Raid0 increases Sequencial read/write performance.
.. How it works. Raid0 uses what are called strips, normally 64 K (16 clusters, or 128 sectors). Say you have a file that is 128 K, then half of the file is on one Hard drive and the other half is on the other drive. When the file is requested the two halfs can be read at the same time. This is great for large files such as 10 meg photos. But has little value for a OS + Program drive. The majority of these files are only on one drive and are spaced randomily.
PS HDDs deal with sectors/clusters - 512 Bytes = sector and 8 sectors normally equal a cluster (4K cluster is default but can be changed). This makes understanding strips used in raid 0 easy to understand. Default varys but is normally 64K or 128 K). SSDs use what is called a Page, may be wrong but I think a page is either 64K or 128 K
A single HDD failure renders ALL files Kapout.

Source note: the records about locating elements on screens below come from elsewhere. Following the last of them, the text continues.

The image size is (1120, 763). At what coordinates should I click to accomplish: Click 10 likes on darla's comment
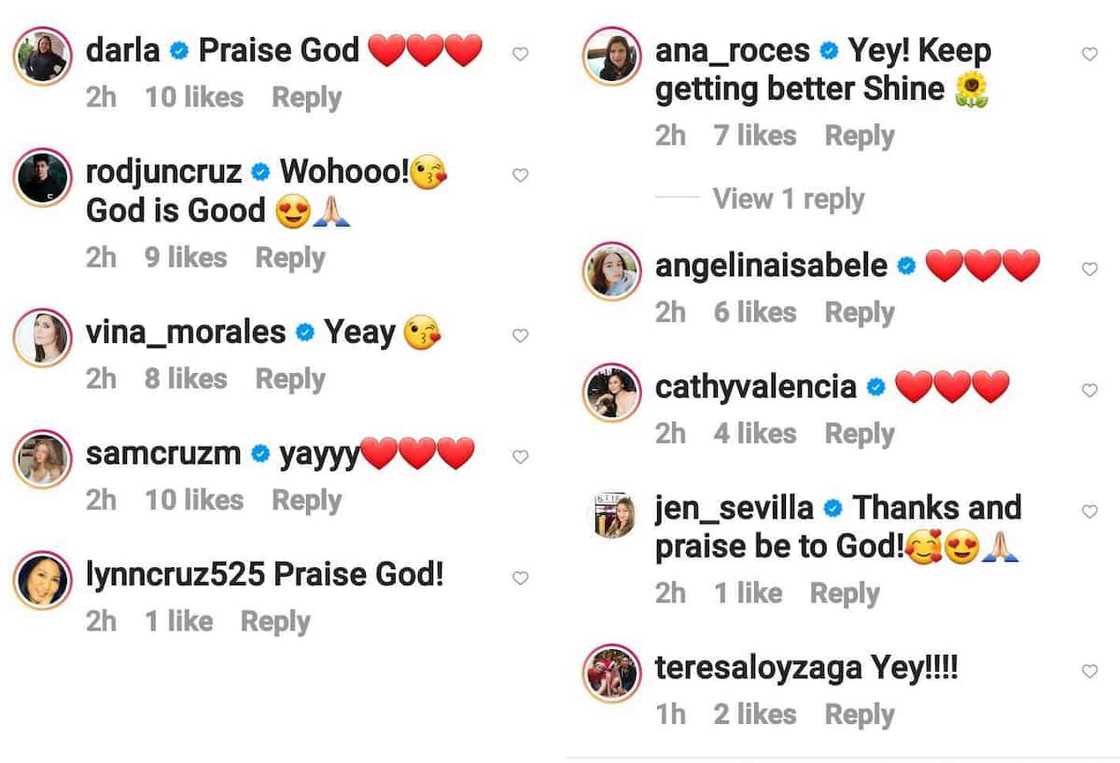click(x=192, y=98)
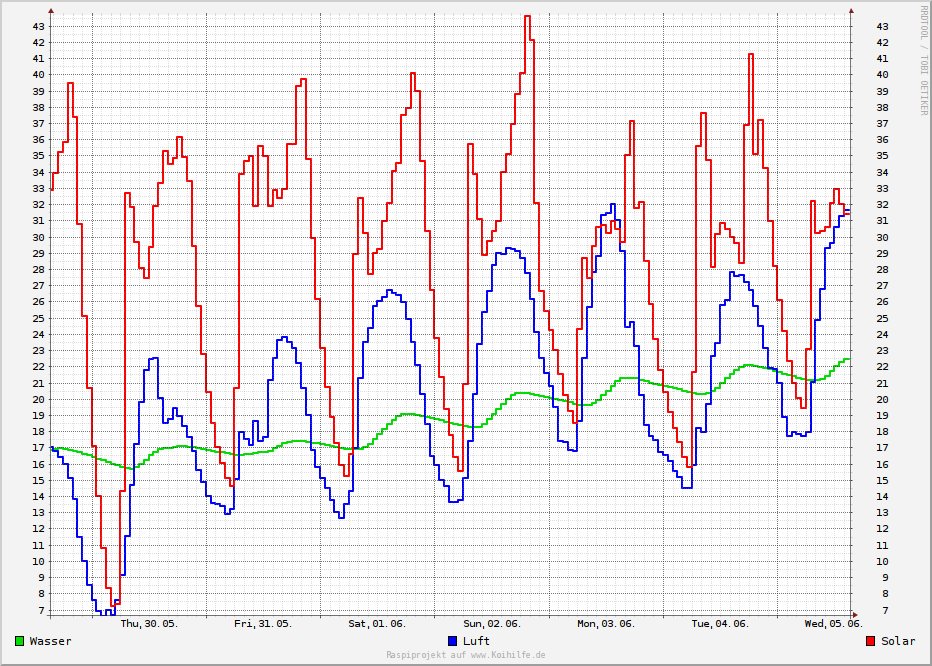This screenshot has width=932, height=666.
Task: Click the 43 label on left axis
Action: (38, 26)
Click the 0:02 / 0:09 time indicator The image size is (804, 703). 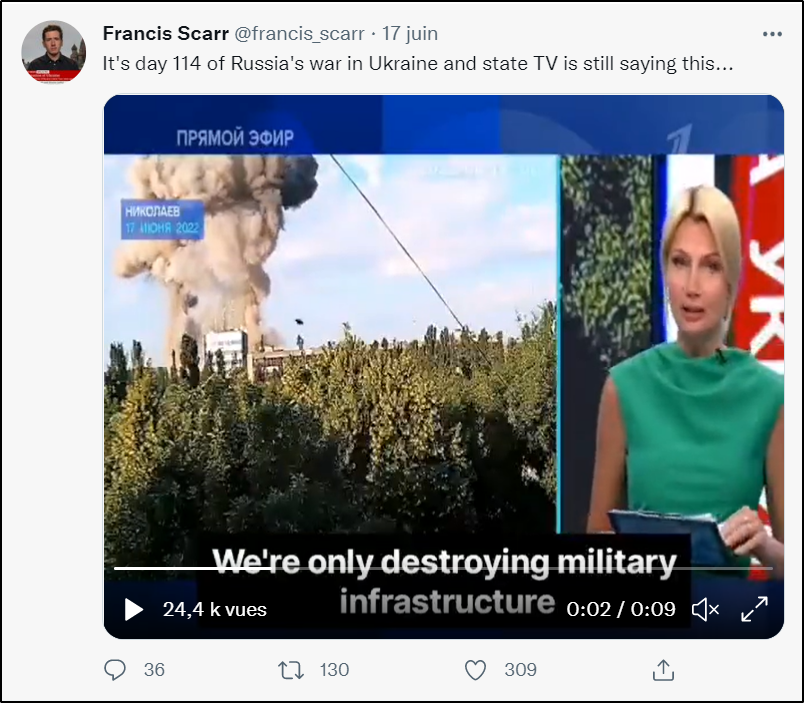point(621,609)
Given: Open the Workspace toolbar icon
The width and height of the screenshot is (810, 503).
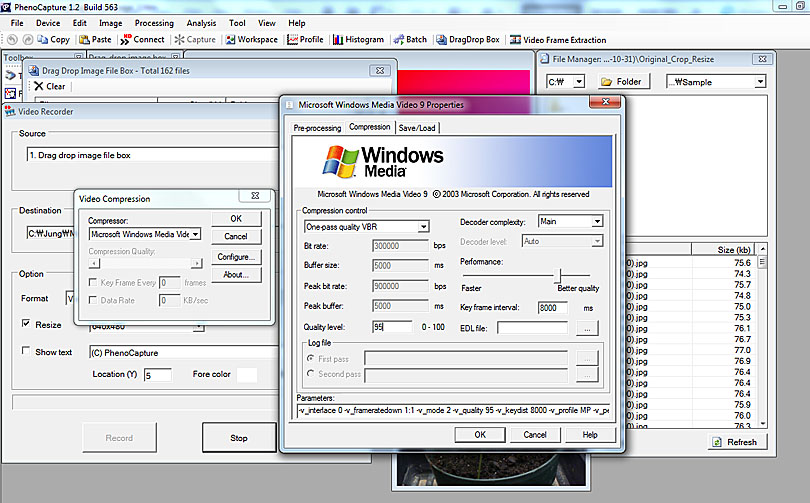Looking at the screenshot, I should tap(230, 40).
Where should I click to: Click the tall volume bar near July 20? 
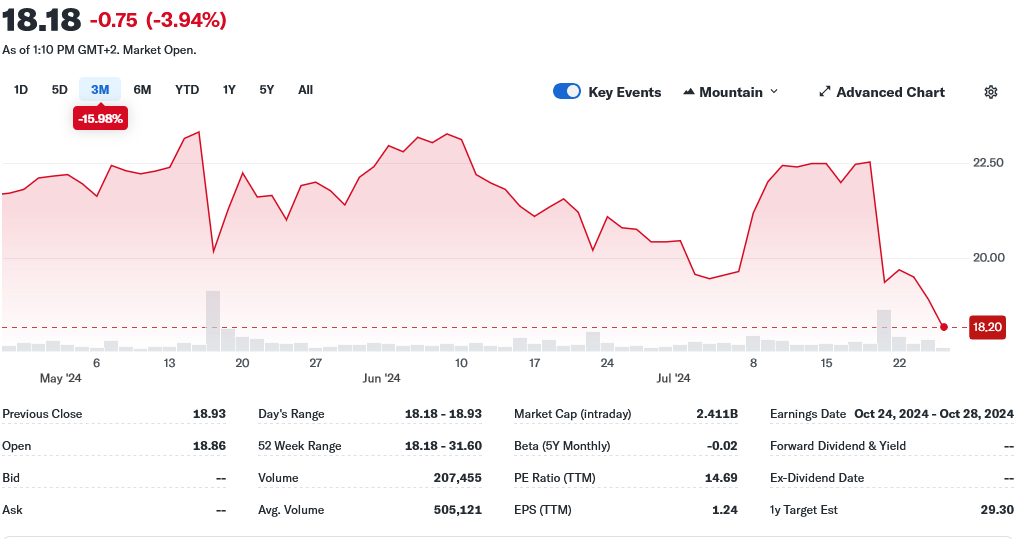point(883,330)
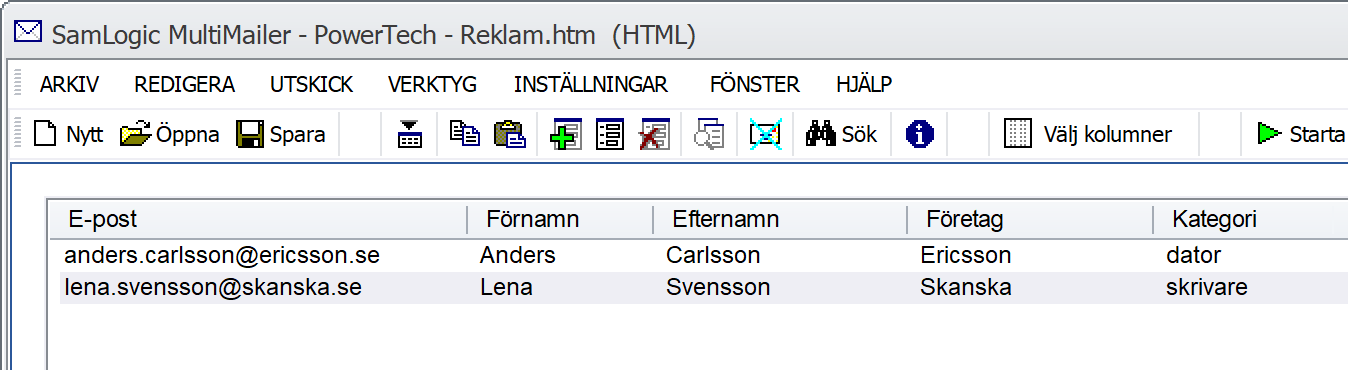Open the UTSKICK menu
The height and width of the screenshot is (370, 1348).
[311, 85]
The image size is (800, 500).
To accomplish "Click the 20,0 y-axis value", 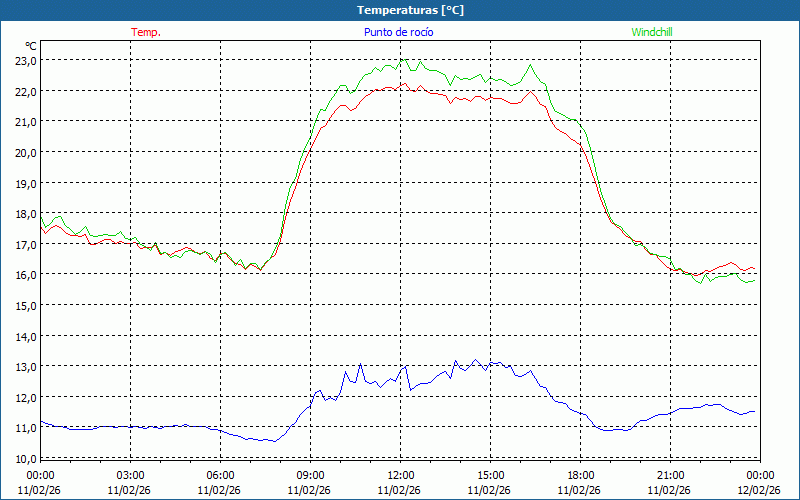I will [x=25, y=152].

Yes You could raid a 128 gig SSD with a 500 Gig HDD. BUT you LOOSE 372 gigs on the HDD as YOU can NOT use it. Performance is totally unpredictible. Files that are not split would be read at the speed of which drive it was on. For files that are split part of the file would be at the speed of the SSD and the rest of the file at the speed of th HDD.
DO NOT RECOMMEND.
For an OS + program drive, do not recommend raid0, as benifits are not that great, IE Sequencial performance is increased, but access time Is not improved and very little improve in the 4K random read/writes. Here, Sequencial is the LEAST important paramter, while 4 K Random are the most important. Also do not recommend trim, with two SSDs prefer using one as OS+ Progem disk and 2nd SSD as a "Working" storage drive.
Raid0 is still a good choice for Starage drive when required to work with Large file structures.